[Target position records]
════
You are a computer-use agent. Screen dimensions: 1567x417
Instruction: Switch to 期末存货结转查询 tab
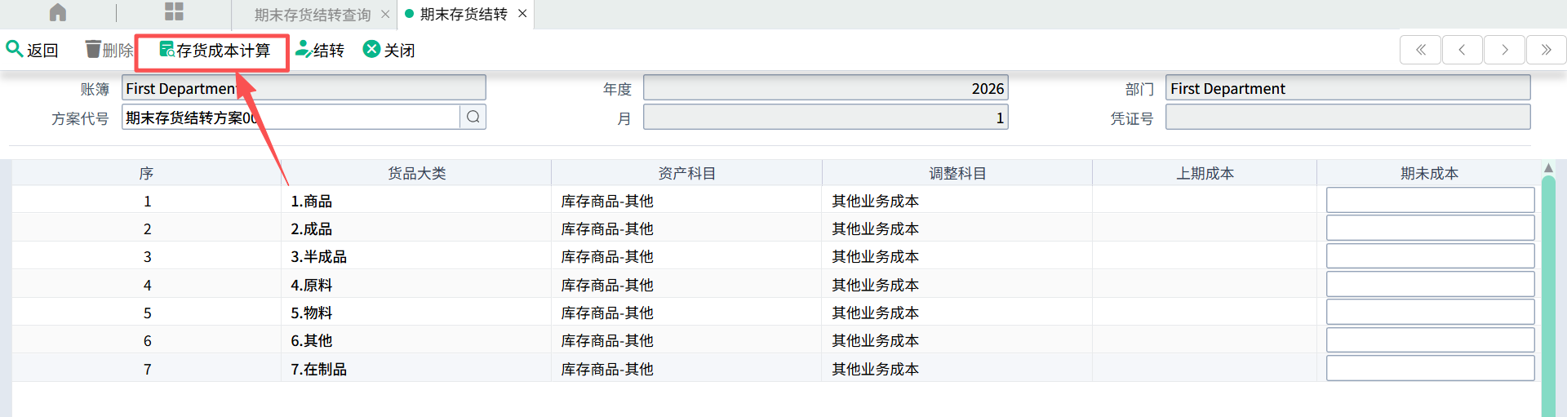(x=312, y=15)
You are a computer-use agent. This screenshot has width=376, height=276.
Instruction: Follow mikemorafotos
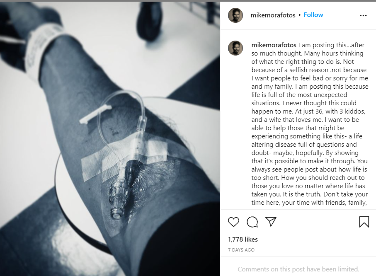313,15
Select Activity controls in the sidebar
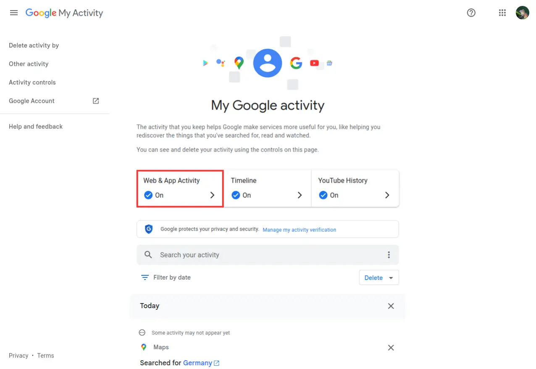The height and width of the screenshot is (369, 536). (32, 82)
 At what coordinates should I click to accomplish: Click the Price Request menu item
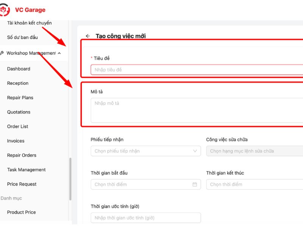22,184
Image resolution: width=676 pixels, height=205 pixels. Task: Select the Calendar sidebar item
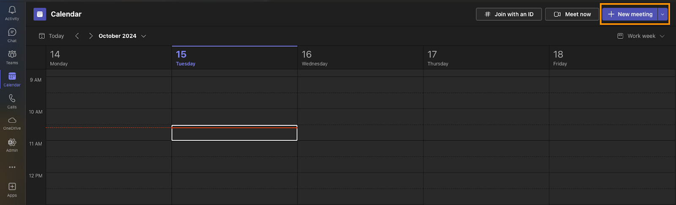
════
Turn every line of the listing above into a numbered list, skipping blank lines and leaving out the pictures.

1. You are a computer-use agent. Screen dimensions: 1567x417
2. Instruction: Switch to 期末存货结转查询 tab
3. (x=312, y=15)
4. You are a computer-use agent. This screenshot has width=376, height=276.
5. Instruction: Follow mikemorafotos
6. 313,15
7. Select Activity controls in the sidebar
8. The height and width of the screenshot is (369, 536). (32, 82)
9.  At what coordinates should I click to accomplish: Click the Price Request menu item
10. 22,184
11. Image resolution: width=676 pixels, height=205 pixels. Task: Select the Calendar sidebar item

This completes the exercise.